Prompt: Using the records below, quote only the span that opens with the line containing "EU [menuitem] (706, 45)" and closes with the line containing "Berita Fraksi (79, 200)", exactly and inclusively.

Raw data:

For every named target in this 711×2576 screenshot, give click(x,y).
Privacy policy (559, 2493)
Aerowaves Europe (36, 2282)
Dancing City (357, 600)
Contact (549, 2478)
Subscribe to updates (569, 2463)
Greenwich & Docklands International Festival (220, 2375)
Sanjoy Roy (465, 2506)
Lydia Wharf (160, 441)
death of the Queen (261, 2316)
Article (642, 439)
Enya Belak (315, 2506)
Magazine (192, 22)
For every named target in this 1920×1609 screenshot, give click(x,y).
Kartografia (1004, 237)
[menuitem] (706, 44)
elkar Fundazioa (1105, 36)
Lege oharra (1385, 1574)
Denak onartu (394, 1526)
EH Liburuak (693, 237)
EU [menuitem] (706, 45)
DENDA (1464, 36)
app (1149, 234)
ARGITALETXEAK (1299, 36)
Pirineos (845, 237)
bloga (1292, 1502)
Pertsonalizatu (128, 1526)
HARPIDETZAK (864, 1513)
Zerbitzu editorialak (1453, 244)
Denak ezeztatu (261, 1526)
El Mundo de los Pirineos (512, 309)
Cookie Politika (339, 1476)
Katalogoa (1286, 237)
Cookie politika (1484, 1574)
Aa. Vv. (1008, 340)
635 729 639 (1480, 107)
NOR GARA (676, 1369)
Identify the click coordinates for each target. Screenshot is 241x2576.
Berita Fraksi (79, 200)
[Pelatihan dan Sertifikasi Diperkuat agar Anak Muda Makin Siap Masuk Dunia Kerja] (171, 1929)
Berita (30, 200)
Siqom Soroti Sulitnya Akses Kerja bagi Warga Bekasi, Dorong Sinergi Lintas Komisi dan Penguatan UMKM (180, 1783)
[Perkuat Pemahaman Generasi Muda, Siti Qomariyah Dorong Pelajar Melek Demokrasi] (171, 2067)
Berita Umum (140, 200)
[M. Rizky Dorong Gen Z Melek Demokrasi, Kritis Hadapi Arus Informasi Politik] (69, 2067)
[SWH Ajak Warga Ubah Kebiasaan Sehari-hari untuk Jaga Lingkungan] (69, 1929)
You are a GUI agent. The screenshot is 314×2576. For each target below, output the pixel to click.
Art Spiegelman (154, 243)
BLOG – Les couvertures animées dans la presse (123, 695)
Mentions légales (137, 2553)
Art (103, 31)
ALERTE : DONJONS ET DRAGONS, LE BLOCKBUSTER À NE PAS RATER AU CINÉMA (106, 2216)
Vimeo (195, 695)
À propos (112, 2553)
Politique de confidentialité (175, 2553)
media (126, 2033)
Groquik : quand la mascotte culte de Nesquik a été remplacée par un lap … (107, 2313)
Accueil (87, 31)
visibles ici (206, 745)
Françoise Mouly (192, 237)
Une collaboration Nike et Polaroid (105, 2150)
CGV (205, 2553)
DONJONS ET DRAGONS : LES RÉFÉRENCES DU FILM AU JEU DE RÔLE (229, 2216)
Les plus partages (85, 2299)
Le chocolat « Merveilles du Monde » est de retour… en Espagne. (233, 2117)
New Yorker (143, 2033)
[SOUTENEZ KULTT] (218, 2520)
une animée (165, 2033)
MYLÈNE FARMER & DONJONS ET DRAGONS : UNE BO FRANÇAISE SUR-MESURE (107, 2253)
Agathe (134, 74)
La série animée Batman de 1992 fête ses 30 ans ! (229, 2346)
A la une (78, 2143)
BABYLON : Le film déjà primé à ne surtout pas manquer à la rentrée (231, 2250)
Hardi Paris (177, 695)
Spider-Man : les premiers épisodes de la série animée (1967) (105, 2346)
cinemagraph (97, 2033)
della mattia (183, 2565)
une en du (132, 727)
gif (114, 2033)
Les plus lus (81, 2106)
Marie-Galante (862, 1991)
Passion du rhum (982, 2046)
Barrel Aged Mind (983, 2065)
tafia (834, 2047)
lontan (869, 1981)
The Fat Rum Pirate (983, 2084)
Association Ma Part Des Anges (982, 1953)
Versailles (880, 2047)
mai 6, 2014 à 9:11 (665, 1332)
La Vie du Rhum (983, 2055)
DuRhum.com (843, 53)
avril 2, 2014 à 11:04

Answer space:
EU [menuitem] (706, 45)
DENDA (1464, 36)
app (1149, 234)
ARGITALETXEAK (1299, 36)
Pirineos (845, 237)
bloga (1292, 1502)
Pertsonalizatu (128, 1526)
HARPIDETZAK (864, 1513)
Zerbitzu editorialak (1453, 244)
Denak ezeztatu (261, 1526)
El Mundo de los Pirineos (512, 309)
Cookie Politika (339, 1476)
Katalogoa (1286, 237)
Cookie politika (1484, 1574)
Aa. Vv. (1008, 340)
635 729 639 (1480, 107)
NOR GARA (676, 1369)
Identify the click coordinates for each target. Screenshot is 241x2576.
Berita Fraksi (79, 200)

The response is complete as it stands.